For the data below, count the lines that have the string "section" and state that number by itself.

DATA FOR THE TASK Start Marker

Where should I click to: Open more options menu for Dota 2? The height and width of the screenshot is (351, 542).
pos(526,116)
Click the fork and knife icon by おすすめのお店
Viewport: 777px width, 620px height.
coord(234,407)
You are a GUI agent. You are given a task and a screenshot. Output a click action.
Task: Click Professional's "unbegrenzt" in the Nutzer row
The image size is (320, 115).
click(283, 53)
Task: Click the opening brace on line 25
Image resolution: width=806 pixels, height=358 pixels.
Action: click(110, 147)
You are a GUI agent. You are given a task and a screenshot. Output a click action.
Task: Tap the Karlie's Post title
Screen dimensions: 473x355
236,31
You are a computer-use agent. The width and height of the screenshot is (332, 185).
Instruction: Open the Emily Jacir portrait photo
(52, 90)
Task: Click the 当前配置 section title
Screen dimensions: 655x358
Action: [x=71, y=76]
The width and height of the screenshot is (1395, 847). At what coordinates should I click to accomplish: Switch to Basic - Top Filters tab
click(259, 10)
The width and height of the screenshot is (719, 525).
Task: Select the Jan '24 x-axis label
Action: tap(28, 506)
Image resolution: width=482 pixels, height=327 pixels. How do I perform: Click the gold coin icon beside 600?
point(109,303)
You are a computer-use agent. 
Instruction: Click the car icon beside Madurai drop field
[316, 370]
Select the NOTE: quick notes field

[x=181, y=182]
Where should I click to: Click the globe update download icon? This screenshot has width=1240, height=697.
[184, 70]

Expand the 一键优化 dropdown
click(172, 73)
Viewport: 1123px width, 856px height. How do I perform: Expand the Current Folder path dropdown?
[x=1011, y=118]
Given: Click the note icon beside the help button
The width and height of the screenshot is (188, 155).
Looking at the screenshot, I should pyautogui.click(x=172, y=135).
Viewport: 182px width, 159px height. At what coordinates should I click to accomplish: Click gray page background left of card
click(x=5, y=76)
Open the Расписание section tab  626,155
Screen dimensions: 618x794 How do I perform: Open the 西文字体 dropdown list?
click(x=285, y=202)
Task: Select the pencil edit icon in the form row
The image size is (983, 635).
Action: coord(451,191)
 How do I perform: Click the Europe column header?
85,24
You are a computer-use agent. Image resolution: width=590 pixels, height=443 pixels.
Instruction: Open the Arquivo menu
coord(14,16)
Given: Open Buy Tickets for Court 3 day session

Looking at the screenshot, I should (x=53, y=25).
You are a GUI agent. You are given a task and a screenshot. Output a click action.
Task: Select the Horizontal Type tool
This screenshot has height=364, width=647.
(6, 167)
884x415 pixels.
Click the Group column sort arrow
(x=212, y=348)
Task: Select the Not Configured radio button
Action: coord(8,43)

DATA FOR THE TASK End Marker

SOLUTION TO THIS TASK: 2